Hace unos días, Rosa, mi amiga, me pidió acompañarla a un velorio, un hecho fortuito que se había llevado de este mundo a un hombre bueno. Un accidente que derriba cualquier alegría y cualquier mañana.
Nos encontramos en el periódico. Se unieron a nosotros dos amigos más. Tomamos un taxi, el taxi cruzó la ciudad entre ruidos y gritos, por avenidas heridas y rotas, por esa ciudad que ha envejecido prematuramente y que está llena de arrugas y lamentos. Antes de llegar al lugar paramos en una florería. El lugar es inmenso y está junto al cementerio. Al entrar en él se aspira ese aroma solemne que tienen las flores, un olor a vida, un olor a muerte, perfume a Día de todos los santos, a Día de los difuntos. Todas las flores juntas no despiden un aroma muy sublime; debe ser también porque algunas han empezado a marchitarse.
Una mujer de baja estatura se acerca y nos pregunta: qué buscamos.
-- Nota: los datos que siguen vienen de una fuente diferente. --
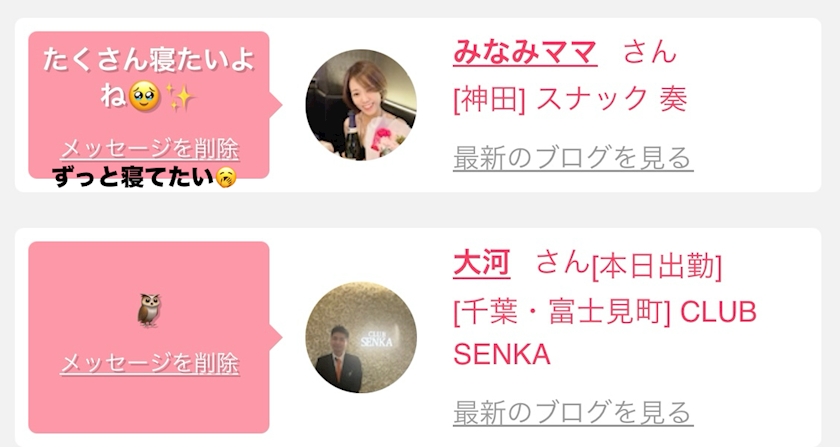Image resolution: width=840 pixels, height=447 pixels.
Task: Click 大河's round profile photo
Action: [x=361, y=337]
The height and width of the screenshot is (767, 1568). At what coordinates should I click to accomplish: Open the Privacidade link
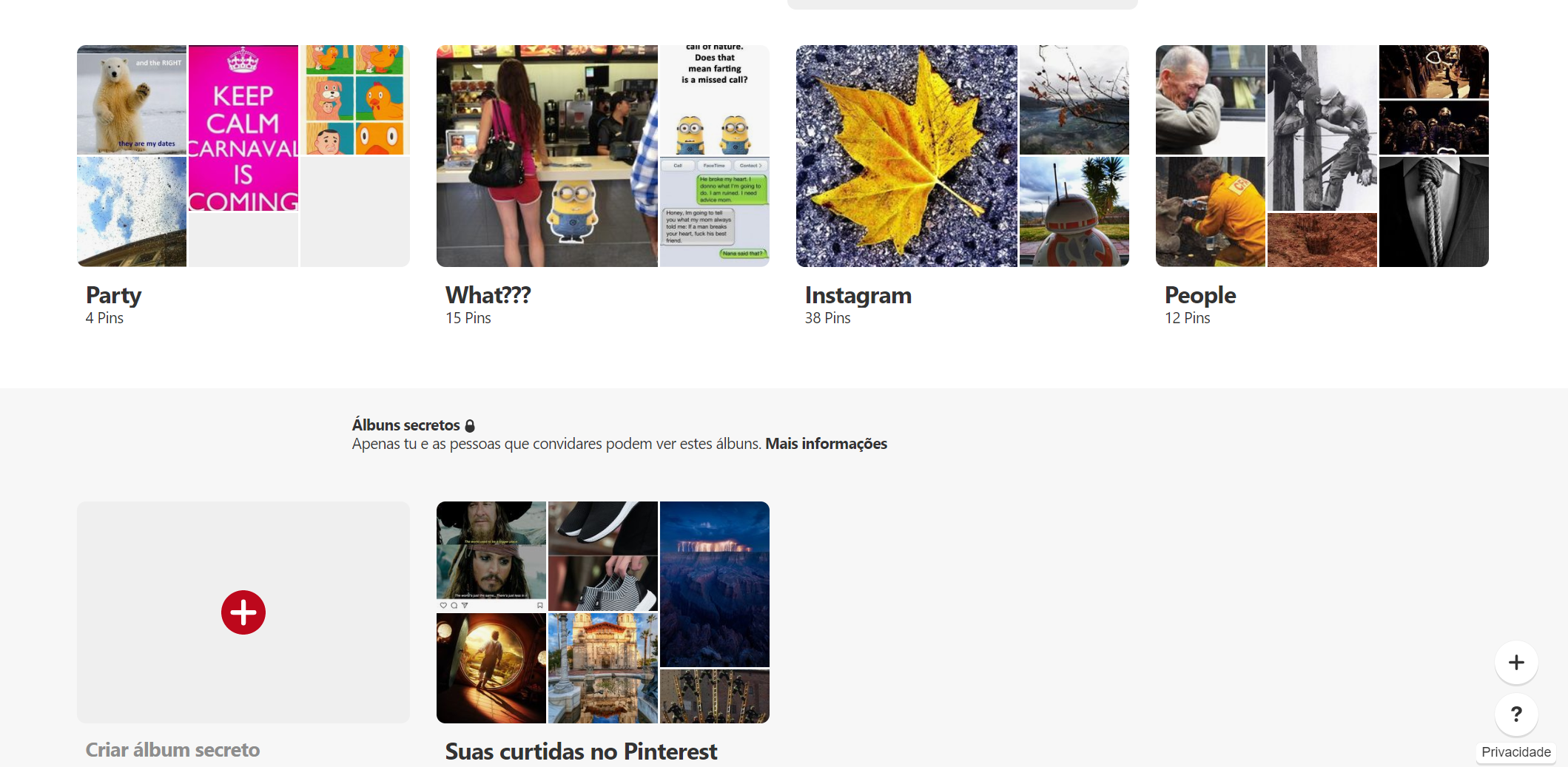(1516, 752)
Unas flores, le decimos, flores para un velorio, unas rosas. Nos ofrece unas rosas muy lindas, pero también hay arreglos ya listos y además son apropiados para cualquier ocasión, nos asegura. Una flor en la vida o en la muerte, siempre será un gesto de amor y la vendedora lo sabe y las rosas también y Rosa, mi amiga, la directora, quien ha empezado a impacientarse por la espera y por estar en una casa contigua al cementerio. Mientras tanto la mujer que nos atendió prepara el arreglo con flores frescas. Revisamos unos álbumes llenos de fotografías mientras esperamos. Flores en un nacimiento, en un bautizo, en una comunión, en un matrimonio, en un velorio, en un entierro… Las flores van bien en cualquier ocasión. Luego de unos minutos aparece la mujer con el arreglo en sus brazos. Es hermoso. Le rocía un poco de agua fresca y nos lo entrega. Al salir compramos unas velas y empezamos a caminar.
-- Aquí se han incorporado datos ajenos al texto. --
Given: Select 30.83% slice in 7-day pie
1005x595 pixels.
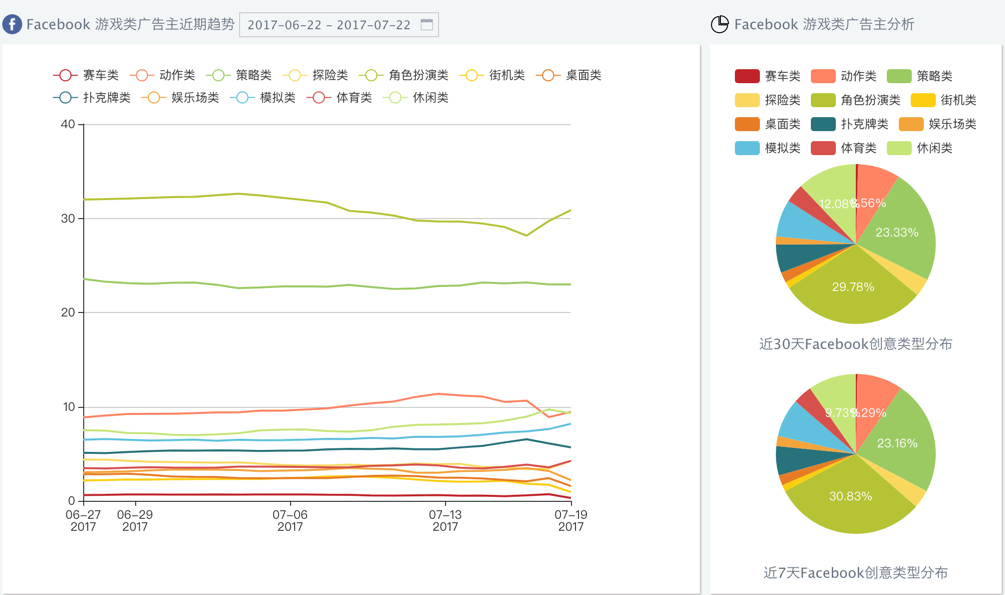Looking at the screenshot, I should (x=850, y=497).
La casa está frente a nosotros, un foco encendido anuncia el duelo. Unas personas en la puerta con infinita tristeza nos saludan y un pasadizo nos devora lentamente como una garganta gigantesca hacia la pena. Al entrar a la estancia donde se encuentra el féretro y el velatorio se percibe un ambiente de angustia. El ataúd tendido sobre un soporte metálico, descansa encima de una alfombra azul con una tenue capilla ardiente. Los deudos acongojados nos miran. Al vernos la pena se agita y sollozan. Nosotros los abrazamos con afecto, nos sentamos en un viejo sillón. Rosa instala el arreglo floral junto a otros tantos que hay ahí. Susan enciende las velas, un velorio sin velas es un mar sin agua. Desde lejos se oyen los gritos de familiares que acaba de llegar de ciudades distantes, maletas que se arrastran, lágrimas que humedecen la mañana. Mañana vestida de negro, de luto. Preguntas flotando en el aire cada vez más caliente por el calor de las velas, por el calor de tanta gente triste, por el calor del llanto, del laberinto de preguntas sin respuestas y de ponerse a pensar que hoy pudimos ser nosotros, que mañana seremos nosotros. Las flores han empezado a marchitarse sin saberlo. De los ojos de Rosa se ha despeñado el llanto hacia sus manos, a su silencio infinito, a sus metáforas y símiles de vida y muerte. El timbre de un celular nos regresa a este mundo a todos de nuevo. Una lisura flota en el vacío y el artefacto es conectado al silencio al igual que a ese hombre que yace en la sala. Pero el celular se volverá a encender más tarde. La vida cuando se apaga nunca más se enciende. La vida se va y no vuelve, ya no regresa.
Mañana seremos nosotros a quien le lleven flores y velas. Mañana seremos por quien alguien eleve una oración al tiempo, al silencio y a esa vida que solo entonces podremos saber si de verdad existe.